= DIRECTIONS =
A faithful transcription of all the data, images excluded, is the required answer.

Dataset entries:

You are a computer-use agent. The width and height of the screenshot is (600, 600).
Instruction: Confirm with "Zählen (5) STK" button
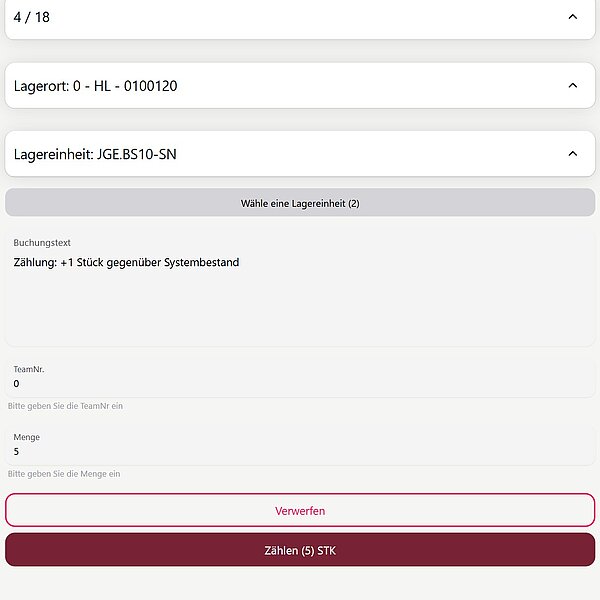[300, 550]
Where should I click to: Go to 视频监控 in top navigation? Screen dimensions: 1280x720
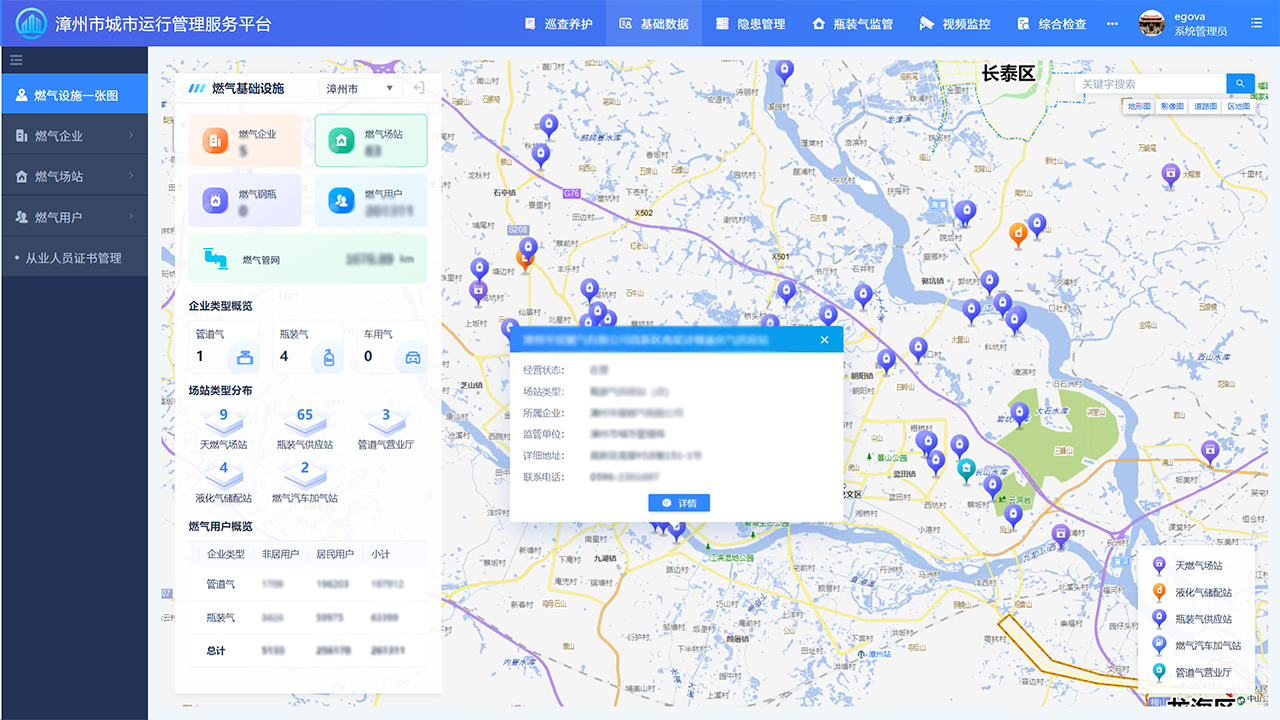pos(954,24)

= SOLUTION TO THIS TASK =
You are a computer-use agent. The width and height of the screenshot is (600, 600).
Instruction: Confirm with "Zählen (5) STK" button
[300, 550]
Where should I click to: Go to 视频监控 in top navigation? Screen dimensions: 1280x720
pos(954,24)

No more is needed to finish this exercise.